**WORK INSTRUCTION:** With pictures left out, please repeat word for word the lines from the one containing "Instruction: Click the" through the end of the records.
AVAILABLE DATA Block Start
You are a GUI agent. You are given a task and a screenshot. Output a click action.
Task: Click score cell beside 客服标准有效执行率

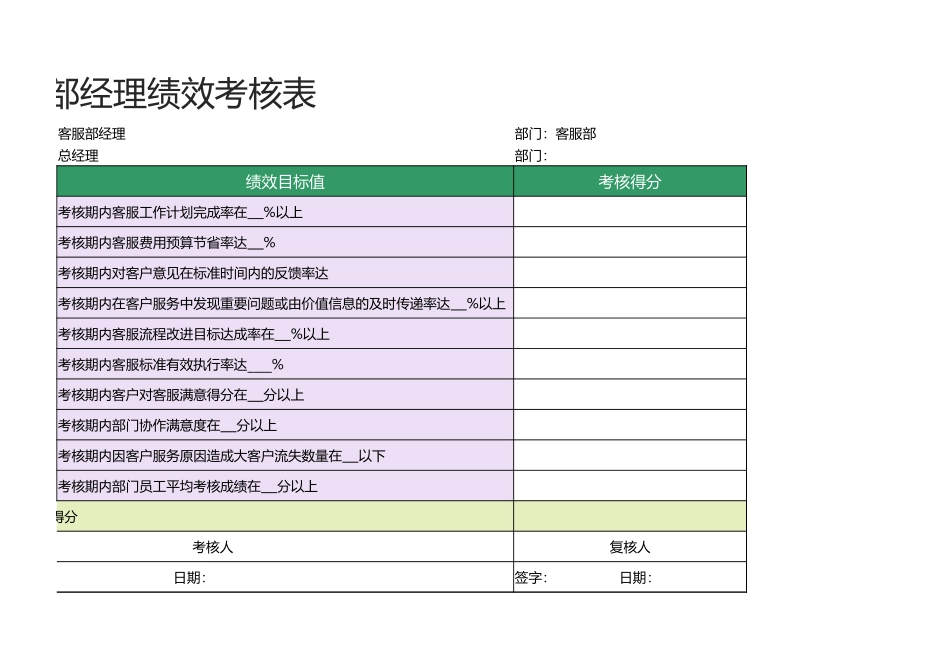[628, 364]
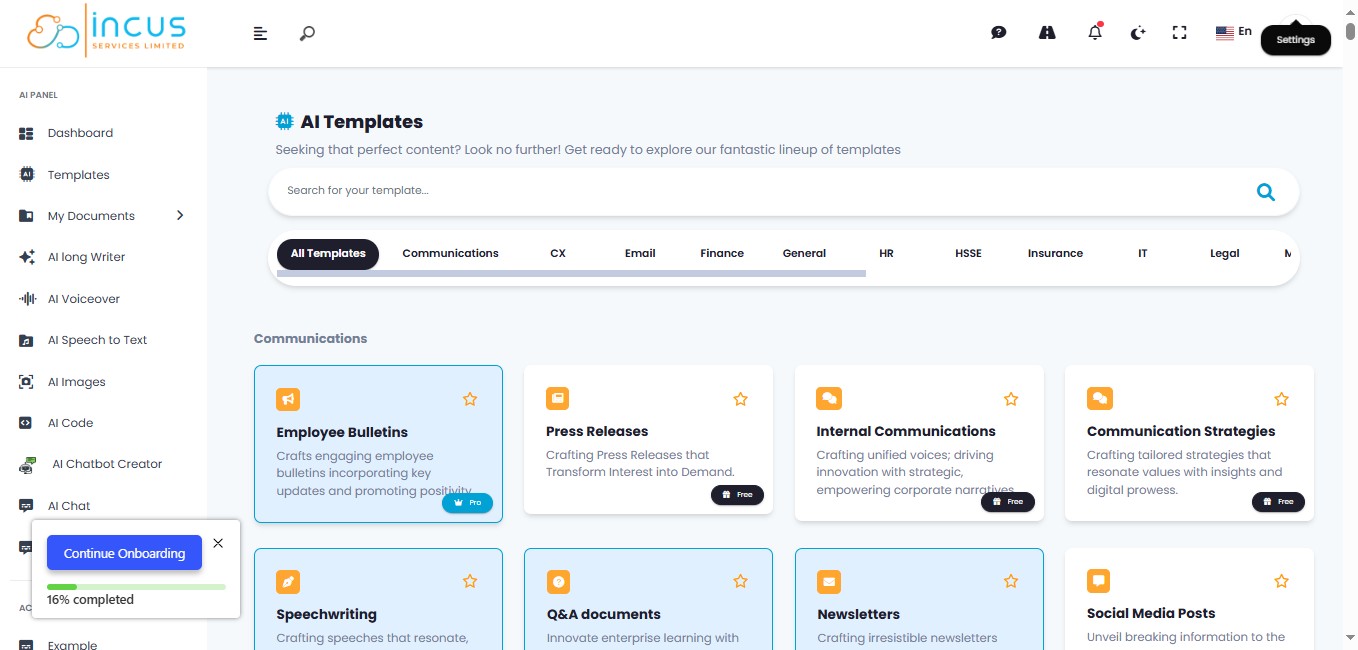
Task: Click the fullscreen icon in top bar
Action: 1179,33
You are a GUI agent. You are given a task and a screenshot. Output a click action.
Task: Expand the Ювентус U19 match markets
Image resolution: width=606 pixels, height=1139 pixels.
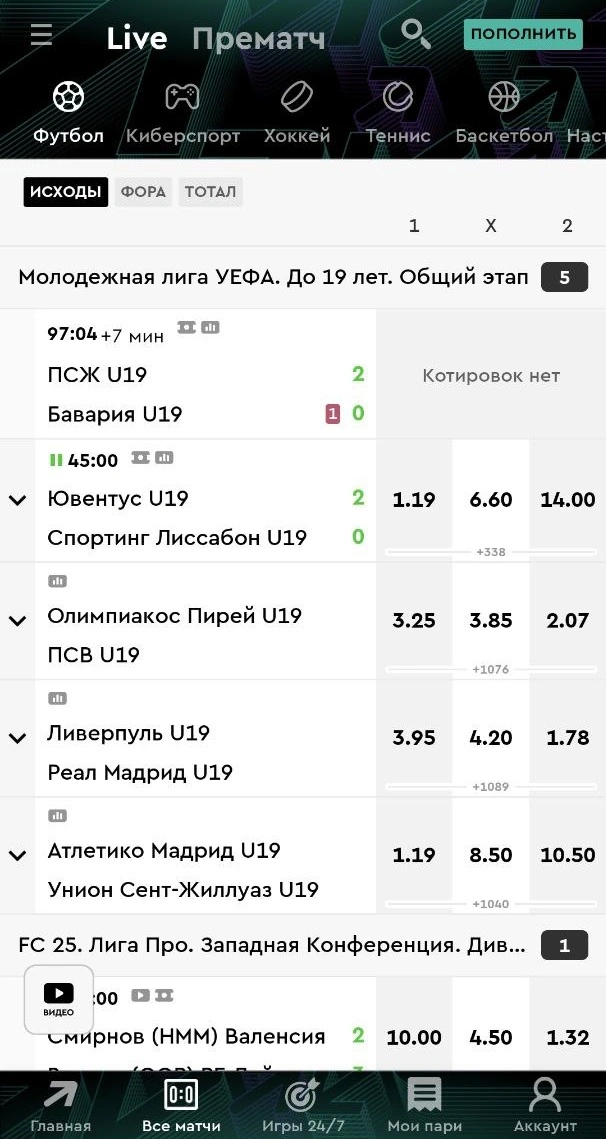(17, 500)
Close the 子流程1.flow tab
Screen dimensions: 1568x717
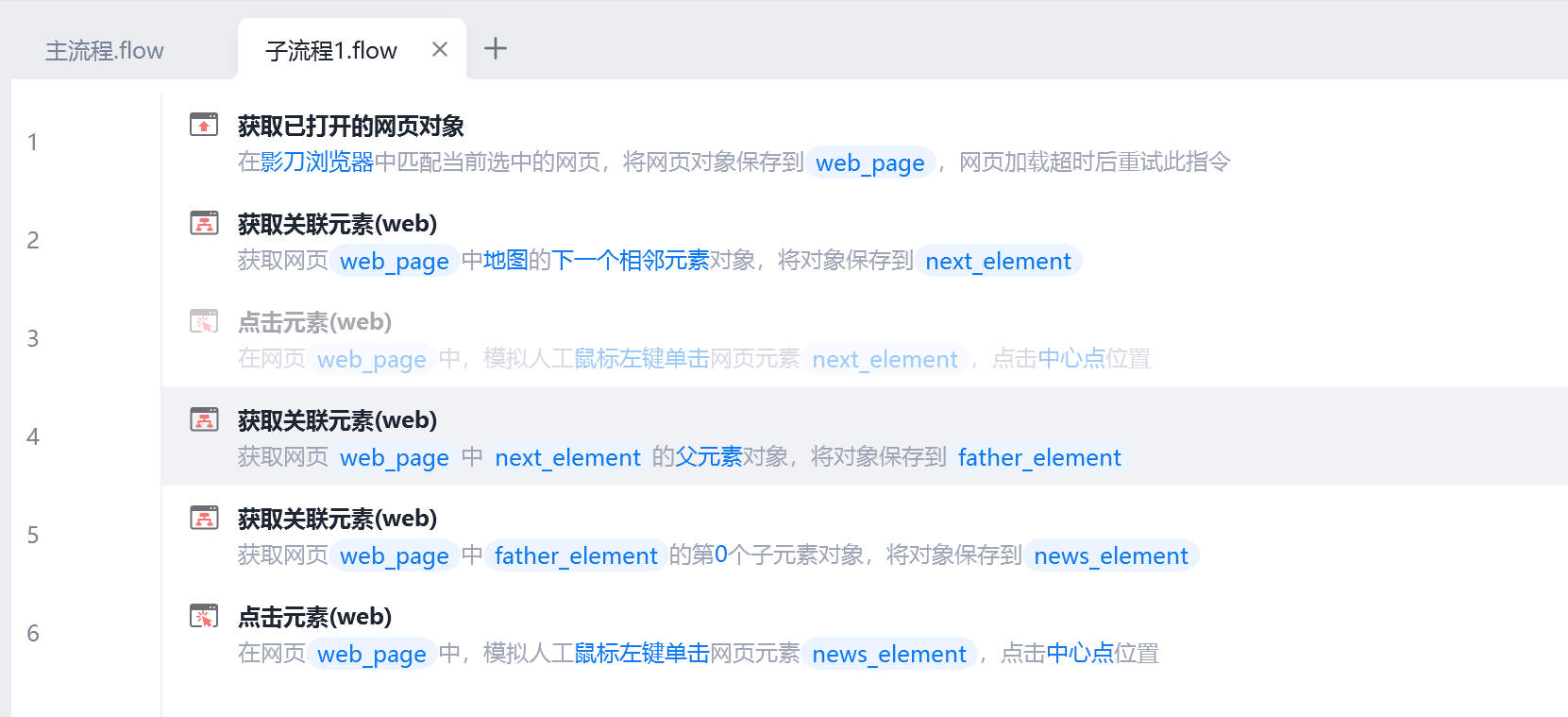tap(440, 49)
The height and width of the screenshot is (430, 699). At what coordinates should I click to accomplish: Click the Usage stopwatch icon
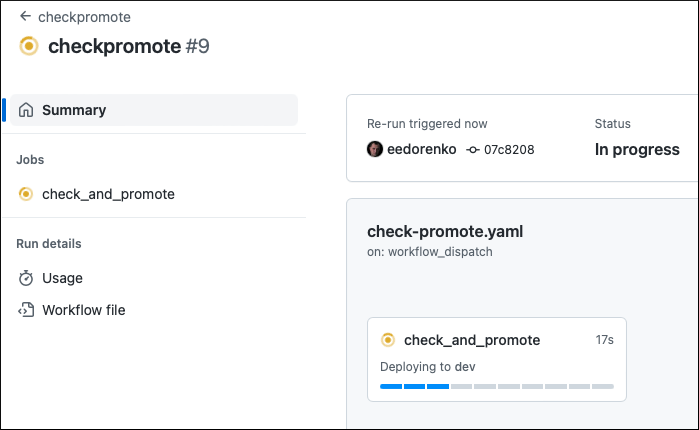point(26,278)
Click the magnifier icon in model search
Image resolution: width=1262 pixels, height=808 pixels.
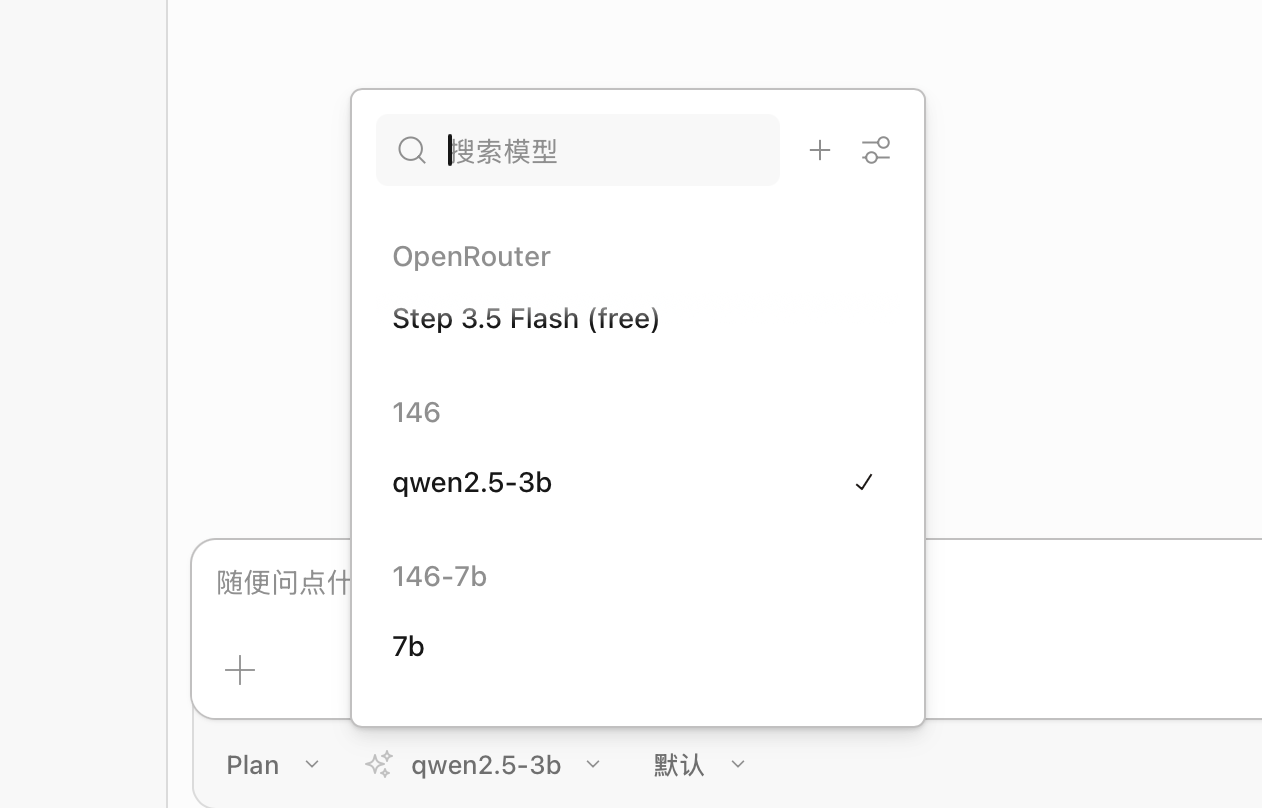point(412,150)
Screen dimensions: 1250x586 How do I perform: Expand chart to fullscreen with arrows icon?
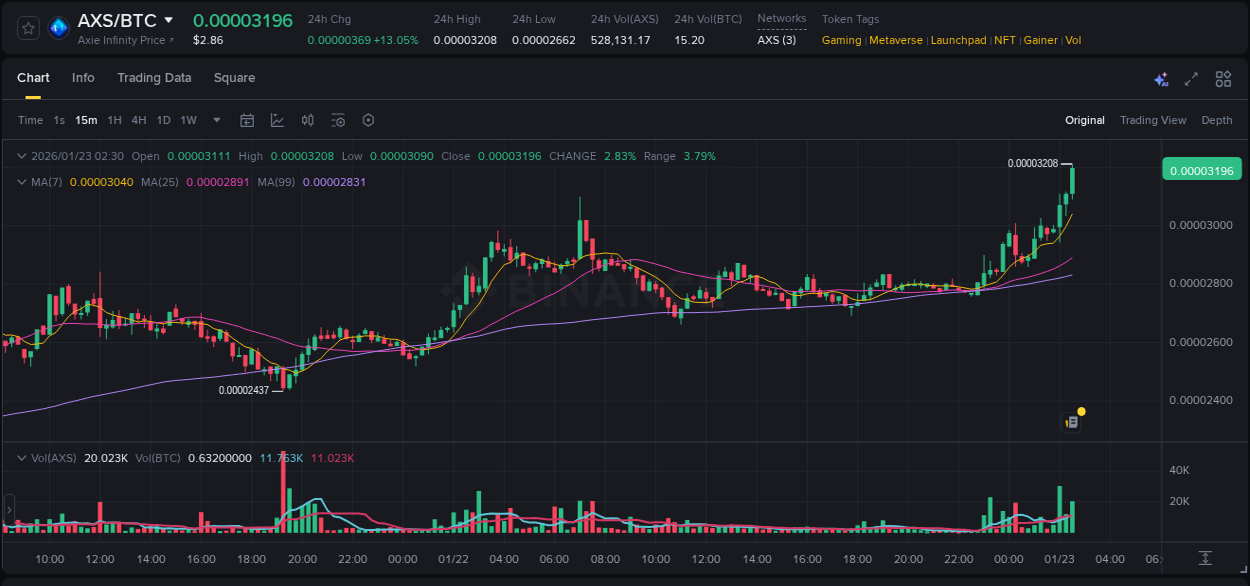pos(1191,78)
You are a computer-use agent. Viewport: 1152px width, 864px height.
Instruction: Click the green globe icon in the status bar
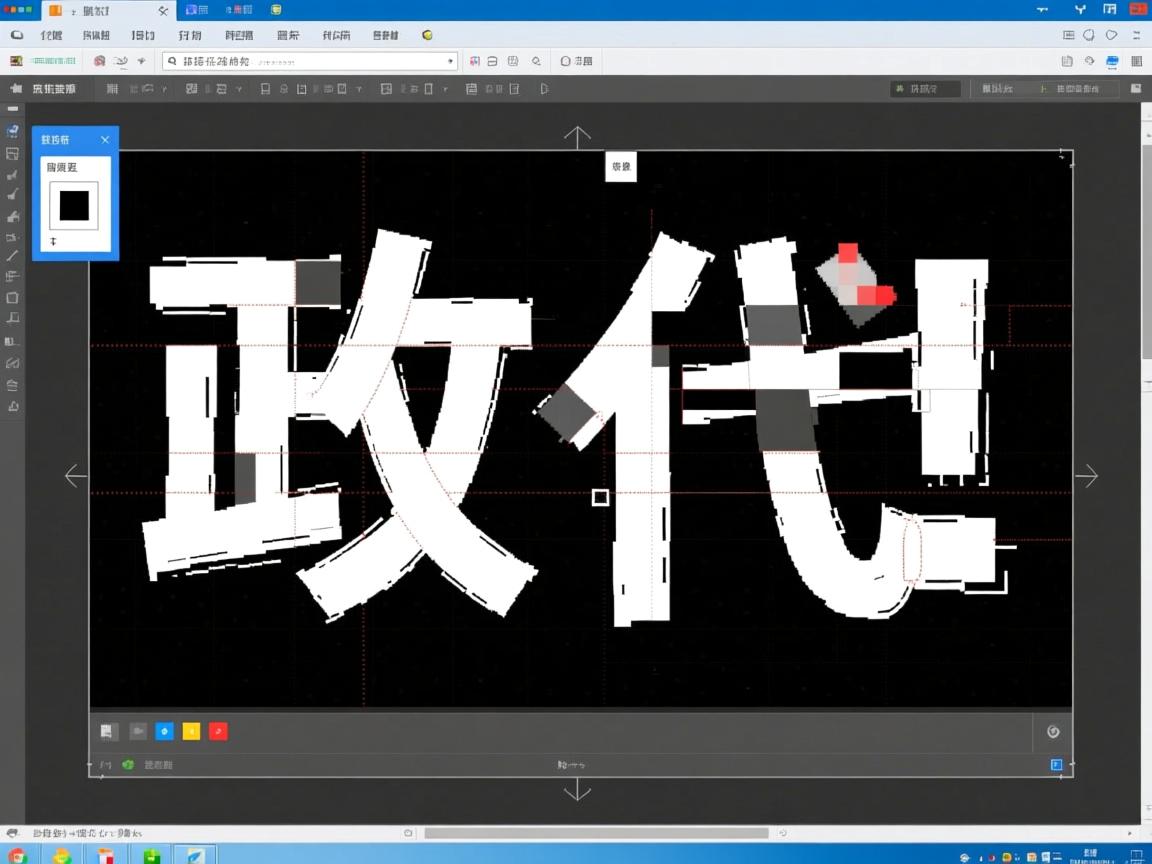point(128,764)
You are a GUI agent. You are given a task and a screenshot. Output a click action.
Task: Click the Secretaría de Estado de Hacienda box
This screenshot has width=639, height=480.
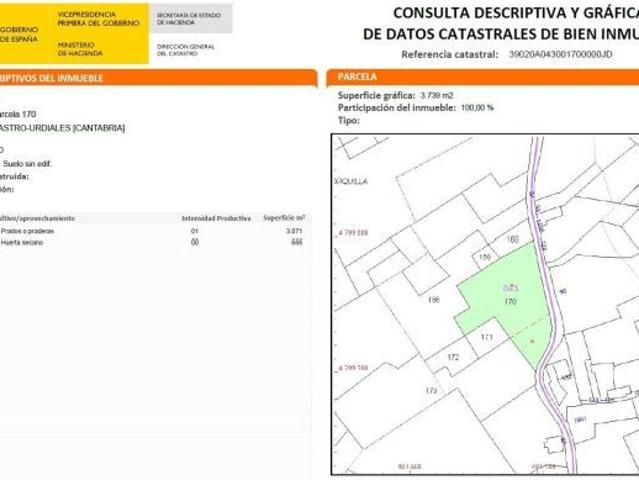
AVAILABLE DATA Block End
**ANSWER FOR THE TASK:**
Instruction: Click the green globe icon in the status bar
point(128,764)
You are a GUI agent. You are given a task and a screenshot. Output a click action.
Task: Click the Secretaría de Estado de Hacienda box
This screenshot has width=639, height=480.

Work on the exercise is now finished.